L'amour de la connaissance...

Autre vision des choses amenée par deux autres conférenciers, Jean Larose, professeur au Département d'études françaises, et Jacques Dufresne, philosophe et fondateur de la revue L'Agora.

Pour le professeur, la connaissance est une valeur en soi qu'il convient de cultiver indépendamment des besoins. «C'est une erreur de réduire l'éducation à son aspect utilitaire», déclare-t-il. Ne craignant pas la controverse, il avance que, si «la connaissance réduit le risque de devenir fou», l'université est «le dernier lieu où l'information est transformée en connaissance. Elle y devient plutôt insignifiances abrutissantes et décervelantes.»

Jean Larose observe par ailleurs une régression sociale vers l'irrationnel alors que traditionnellement l'université a été fondée sur la raison. À son avis, le but de l'université, donc des études, n'en demeure pas moins «le bonheur des individus» et elle doit pour cela privilégier la connaissance en elle-même et fournir une formation générale.

«La formation générale, faite de la connaissance des langues, de l'histoire, de la philosophie et des arts, est celle qui prépare le mieux au monde de demain parce qu'elle est la formation la plus souple et qu'elle permet d'acquérir les autres formations. Dans le monde animal, la sur-spécialisation entraîne la mort.»

... et du pâté chinois

Pour Jacques Dufresne, homme de grande culture et féru de philosophie grecque, la «passion de la connaissance» est également la meilleure raison pour étudier. Selon ses propres termes, la connaissance de l'histoire comparée de l'Europe et de l'Amérique lui permet de mieux apprécier son hachis parmentier, mieux connu ici sous le nom de pâté chinois. La connaissance de l'allemand lui procure le plaisir de pouvoir réciter, à l'être aimé, des poèmes de Nietzsche dans la langue d'origine.

«La connaissance est le meilleur ami des pauvres», ajoute celui qui dit s'acheter des vestons autrichiens. «Elle se suffit à elle-même et constitue le seul plaisir qui subsiste après la perte de la santé.»

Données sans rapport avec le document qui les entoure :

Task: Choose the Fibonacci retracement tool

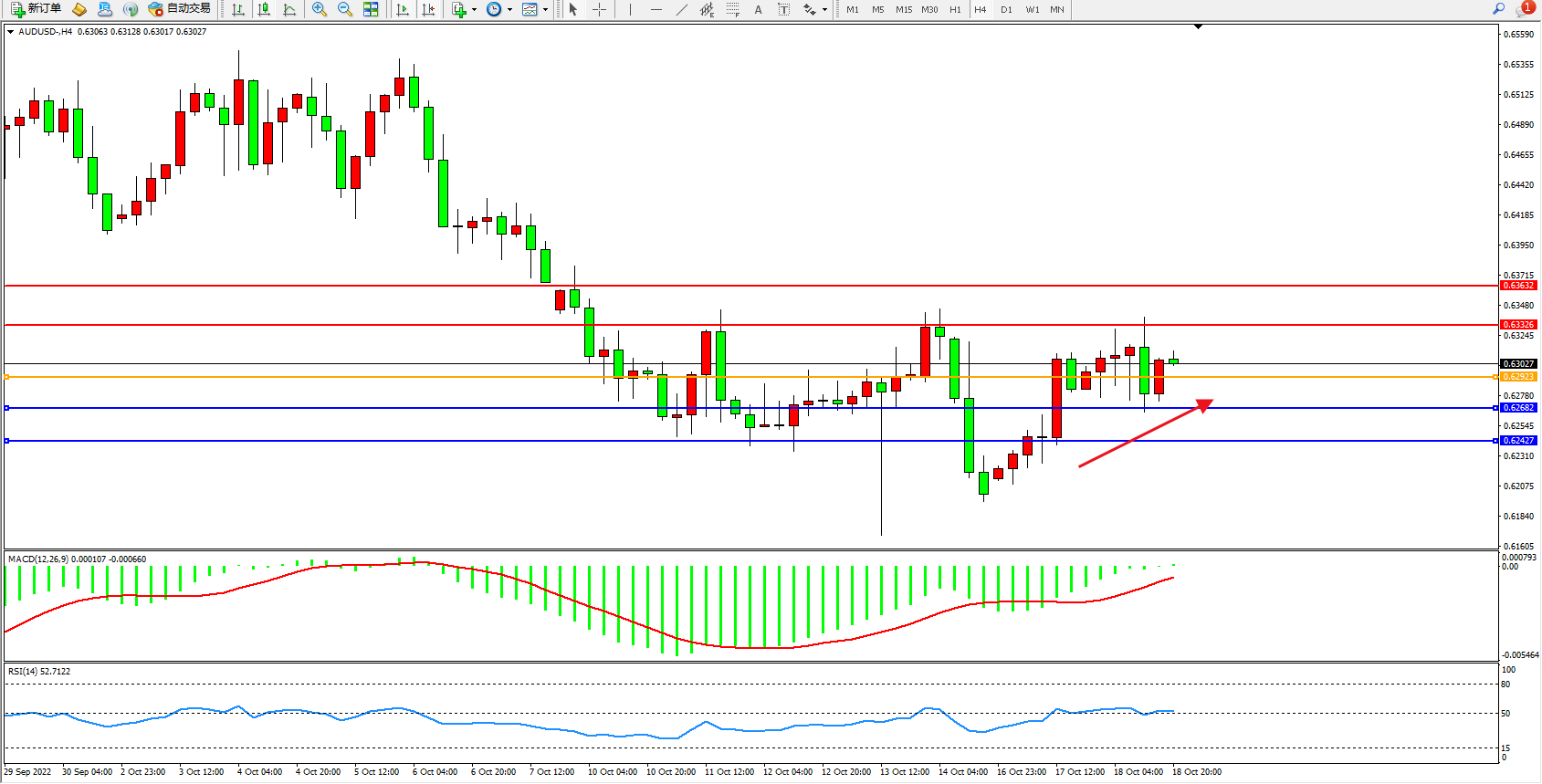Action: click(x=732, y=9)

Pour le philosophe, la question posée par le débat est donc en soi une aberration. «Pourquoi faut-il faire des lois pour obliger les jeunes à acquérir un tel trésor? se demande-t-il. Pourquoi écoutent-ils du bruit plutôt que de la musique? Pourquoi abaisser le niveau des connaissances pour assurer la réussite? Pourquoi minimiser les connaissances avec des conférenciers comme Albert Jacquart?»

À ce généticien de l'égalité des races, Jacques Dufresne préfère le philosophe de la race supérieure. Brandissant le Zarathoustra, l'oeuvre où Nietzsche expose de façon allégorique sa philosophie du surhomme, il déclare qu'il faut «savoir admirer le maître et s'incliner devant sa supériorité».

À la même source, il en appelle aussi au sens de l'ascèse de l'ermite pour trouver le bonheur en soi. «Pourquoi laisser les adolescents rechercher la satisfaction immédiate alors que s'ébauche les grandes lignes du désir? La connaissance exige la renonciation à la satisfaction. Pythagore exigeait cinq ans de silence de ses disciples.»

Quant au travail chez les étudiants, Jacques Dufresne n'a pas voulu demeurer en reste avec le recteur. «Les étudiants travaillent pour se payer des voyages en Floride. Le travail à l'extérieur est une démission inacceptable et cela se fait avec la complicité de la société», déplore-t-il.